*Given problem*. Copy the following lines verbatim, beginning at the line that contains "Describe the element at coordinates (1124, 855)" and stopping after the line that contains "coordinates (53, 181).".

::::::::

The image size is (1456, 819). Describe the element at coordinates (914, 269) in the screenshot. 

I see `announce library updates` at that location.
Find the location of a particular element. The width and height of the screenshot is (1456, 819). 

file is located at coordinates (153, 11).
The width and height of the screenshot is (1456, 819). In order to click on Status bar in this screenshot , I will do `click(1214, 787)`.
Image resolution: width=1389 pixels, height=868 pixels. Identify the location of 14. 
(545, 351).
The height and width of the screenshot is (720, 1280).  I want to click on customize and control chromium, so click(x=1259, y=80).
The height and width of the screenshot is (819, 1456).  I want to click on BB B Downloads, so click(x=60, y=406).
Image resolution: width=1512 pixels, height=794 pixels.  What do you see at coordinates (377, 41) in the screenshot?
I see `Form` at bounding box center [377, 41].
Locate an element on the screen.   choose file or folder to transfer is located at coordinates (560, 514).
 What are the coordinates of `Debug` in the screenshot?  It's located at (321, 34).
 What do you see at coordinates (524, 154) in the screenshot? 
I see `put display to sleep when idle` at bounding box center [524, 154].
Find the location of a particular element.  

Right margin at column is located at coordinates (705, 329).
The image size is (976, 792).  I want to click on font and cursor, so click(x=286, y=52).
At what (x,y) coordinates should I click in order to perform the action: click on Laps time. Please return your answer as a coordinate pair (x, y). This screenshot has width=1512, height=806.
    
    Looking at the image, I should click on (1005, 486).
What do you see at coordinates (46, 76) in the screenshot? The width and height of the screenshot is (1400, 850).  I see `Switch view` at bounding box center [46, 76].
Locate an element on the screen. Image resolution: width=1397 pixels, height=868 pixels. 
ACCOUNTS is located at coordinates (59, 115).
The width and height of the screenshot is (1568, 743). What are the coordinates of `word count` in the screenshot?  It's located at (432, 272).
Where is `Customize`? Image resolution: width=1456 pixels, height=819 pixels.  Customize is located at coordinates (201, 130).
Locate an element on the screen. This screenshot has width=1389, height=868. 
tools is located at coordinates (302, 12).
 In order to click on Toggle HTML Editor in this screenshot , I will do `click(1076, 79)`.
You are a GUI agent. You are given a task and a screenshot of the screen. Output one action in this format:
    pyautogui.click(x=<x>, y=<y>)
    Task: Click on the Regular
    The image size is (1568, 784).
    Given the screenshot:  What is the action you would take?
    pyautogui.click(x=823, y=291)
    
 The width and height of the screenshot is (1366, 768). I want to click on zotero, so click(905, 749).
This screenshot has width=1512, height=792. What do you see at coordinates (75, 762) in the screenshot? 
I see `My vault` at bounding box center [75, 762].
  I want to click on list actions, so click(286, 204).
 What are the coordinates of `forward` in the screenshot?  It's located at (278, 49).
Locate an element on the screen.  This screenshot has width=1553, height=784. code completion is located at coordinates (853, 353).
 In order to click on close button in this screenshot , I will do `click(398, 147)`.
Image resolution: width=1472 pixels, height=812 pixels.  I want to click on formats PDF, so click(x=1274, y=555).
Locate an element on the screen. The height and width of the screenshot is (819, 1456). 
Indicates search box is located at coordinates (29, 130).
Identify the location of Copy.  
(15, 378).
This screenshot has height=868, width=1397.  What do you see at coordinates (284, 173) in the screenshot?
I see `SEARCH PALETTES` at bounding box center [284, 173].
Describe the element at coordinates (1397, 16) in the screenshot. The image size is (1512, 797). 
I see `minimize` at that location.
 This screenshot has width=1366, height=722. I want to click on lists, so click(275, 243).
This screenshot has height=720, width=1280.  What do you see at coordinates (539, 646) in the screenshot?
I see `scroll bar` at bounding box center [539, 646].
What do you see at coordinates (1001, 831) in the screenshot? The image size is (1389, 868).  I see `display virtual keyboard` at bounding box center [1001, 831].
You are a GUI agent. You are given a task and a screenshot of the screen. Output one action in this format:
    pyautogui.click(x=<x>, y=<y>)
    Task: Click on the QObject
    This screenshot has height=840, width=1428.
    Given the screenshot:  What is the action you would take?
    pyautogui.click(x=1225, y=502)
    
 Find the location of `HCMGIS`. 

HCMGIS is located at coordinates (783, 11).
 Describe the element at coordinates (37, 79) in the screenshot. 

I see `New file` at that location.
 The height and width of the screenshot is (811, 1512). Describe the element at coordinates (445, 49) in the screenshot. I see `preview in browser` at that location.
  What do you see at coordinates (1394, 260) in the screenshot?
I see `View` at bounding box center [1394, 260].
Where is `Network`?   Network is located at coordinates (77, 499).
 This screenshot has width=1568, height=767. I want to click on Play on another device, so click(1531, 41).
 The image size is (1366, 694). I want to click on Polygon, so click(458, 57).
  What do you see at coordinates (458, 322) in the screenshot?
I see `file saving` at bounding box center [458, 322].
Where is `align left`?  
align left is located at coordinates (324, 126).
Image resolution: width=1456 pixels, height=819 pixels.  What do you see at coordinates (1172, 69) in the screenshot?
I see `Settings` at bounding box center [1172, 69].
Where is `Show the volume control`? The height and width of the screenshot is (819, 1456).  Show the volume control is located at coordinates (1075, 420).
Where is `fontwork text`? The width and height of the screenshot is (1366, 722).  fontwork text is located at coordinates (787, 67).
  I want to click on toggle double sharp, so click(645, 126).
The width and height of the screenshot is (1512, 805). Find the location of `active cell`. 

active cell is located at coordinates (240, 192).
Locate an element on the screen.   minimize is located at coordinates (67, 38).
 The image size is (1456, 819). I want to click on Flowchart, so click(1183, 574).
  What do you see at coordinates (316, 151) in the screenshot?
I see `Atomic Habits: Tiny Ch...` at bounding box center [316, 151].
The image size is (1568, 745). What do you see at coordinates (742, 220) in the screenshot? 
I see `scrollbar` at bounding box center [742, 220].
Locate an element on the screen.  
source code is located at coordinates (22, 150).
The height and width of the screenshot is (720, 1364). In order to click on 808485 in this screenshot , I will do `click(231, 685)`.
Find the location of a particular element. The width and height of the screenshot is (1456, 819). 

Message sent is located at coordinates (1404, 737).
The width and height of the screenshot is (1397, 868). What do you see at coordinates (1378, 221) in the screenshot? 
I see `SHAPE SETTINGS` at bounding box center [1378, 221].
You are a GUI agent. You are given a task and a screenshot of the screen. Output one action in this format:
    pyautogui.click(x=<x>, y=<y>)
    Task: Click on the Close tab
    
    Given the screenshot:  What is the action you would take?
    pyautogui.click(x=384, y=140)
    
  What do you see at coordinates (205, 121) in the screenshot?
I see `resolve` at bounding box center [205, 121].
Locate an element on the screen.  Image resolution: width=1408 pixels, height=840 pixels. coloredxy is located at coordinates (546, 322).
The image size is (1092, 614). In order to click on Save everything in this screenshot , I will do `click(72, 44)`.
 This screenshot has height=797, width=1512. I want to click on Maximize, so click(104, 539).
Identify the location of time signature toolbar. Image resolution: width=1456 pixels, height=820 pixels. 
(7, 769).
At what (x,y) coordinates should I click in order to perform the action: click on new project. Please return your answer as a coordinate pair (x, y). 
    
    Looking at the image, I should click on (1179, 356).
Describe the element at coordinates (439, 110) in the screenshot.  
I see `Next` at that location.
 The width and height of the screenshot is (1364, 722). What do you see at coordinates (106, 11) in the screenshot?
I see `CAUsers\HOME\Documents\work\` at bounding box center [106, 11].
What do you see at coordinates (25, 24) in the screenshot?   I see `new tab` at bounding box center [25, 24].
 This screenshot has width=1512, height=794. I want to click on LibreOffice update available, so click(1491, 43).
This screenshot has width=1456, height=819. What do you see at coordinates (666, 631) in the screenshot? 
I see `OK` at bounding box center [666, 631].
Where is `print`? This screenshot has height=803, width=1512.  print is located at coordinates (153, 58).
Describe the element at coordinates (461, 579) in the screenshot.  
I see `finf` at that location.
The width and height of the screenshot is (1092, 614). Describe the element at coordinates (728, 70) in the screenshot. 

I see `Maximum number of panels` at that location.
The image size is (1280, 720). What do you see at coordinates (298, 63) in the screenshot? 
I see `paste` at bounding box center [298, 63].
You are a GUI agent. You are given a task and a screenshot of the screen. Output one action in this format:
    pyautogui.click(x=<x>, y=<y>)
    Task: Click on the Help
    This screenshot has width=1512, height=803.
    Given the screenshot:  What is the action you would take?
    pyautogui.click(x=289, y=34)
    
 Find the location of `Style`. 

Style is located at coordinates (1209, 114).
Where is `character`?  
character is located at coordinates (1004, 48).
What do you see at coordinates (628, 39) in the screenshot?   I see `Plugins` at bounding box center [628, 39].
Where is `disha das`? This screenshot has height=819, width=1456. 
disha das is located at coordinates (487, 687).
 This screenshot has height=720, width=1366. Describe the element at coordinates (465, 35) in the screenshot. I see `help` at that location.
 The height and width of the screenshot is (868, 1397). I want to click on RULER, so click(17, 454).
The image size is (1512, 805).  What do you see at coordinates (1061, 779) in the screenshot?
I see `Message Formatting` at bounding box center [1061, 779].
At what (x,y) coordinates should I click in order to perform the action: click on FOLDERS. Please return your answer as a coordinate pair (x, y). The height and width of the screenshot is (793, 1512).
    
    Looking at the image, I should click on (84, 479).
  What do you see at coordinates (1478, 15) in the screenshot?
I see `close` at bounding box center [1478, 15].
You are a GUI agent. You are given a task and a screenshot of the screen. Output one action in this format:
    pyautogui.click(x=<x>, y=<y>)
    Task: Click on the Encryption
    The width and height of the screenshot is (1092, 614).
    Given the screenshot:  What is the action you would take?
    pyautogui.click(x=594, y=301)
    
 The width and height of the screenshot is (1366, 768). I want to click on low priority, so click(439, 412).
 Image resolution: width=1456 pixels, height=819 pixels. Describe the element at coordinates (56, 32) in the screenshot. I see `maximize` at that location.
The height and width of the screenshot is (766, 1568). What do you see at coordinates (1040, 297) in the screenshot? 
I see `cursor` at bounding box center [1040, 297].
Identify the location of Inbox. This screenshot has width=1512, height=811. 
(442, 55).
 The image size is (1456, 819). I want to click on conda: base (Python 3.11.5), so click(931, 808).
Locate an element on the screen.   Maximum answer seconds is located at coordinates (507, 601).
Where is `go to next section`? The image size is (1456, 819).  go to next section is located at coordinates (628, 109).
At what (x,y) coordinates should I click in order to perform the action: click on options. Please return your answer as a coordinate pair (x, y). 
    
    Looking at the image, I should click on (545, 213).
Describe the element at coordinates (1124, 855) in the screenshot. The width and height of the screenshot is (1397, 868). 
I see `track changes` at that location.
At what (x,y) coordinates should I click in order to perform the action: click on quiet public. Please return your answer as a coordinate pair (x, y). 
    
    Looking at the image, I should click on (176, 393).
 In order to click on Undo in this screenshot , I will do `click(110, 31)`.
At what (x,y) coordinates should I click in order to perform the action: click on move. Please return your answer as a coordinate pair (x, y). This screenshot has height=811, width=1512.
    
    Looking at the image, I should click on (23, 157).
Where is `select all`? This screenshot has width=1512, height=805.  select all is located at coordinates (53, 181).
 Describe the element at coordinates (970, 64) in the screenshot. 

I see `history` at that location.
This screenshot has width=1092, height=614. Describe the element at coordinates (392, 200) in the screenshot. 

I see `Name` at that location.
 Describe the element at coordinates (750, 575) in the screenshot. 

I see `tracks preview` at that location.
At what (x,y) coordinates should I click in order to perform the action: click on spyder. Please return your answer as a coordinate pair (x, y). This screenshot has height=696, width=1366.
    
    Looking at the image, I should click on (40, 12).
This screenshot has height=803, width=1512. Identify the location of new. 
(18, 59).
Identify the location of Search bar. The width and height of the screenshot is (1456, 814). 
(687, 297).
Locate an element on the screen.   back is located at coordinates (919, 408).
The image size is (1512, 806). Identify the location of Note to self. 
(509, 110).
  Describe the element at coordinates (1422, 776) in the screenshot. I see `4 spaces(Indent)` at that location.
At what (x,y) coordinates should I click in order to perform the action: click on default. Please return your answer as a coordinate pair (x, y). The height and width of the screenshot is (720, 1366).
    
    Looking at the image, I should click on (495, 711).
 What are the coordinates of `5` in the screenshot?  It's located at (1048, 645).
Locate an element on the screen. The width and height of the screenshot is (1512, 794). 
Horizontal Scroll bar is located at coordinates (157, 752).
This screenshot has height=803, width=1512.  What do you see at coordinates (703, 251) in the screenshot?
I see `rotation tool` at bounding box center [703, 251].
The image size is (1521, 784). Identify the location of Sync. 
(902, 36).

::::::::

*Answer to the exercise*.
Describe the element at coordinates (1124, 855) in the screenshot. The width and height of the screenshot is (1397, 868). 
I see `track changes` at that location.
At what (x,y) coordinates should I click in order to perform the action: click on quiet public. Please return your answer as a coordinate pair (x, y). 
    
    Looking at the image, I should click on (176, 393).
 In order to click on Undo in this screenshot , I will do `click(110, 31)`.
At what (x,y) coordinates should I click in order to perform the action: click on move. Please return your answer as a coordinate pair (x, y). This screenshot has height=811, width=1512.
    
    Looking at the image, I should click on (23, 157).
Where is `select all`? This screenshot has width=1512, height=805.  select all is located at coordinates (53, 181).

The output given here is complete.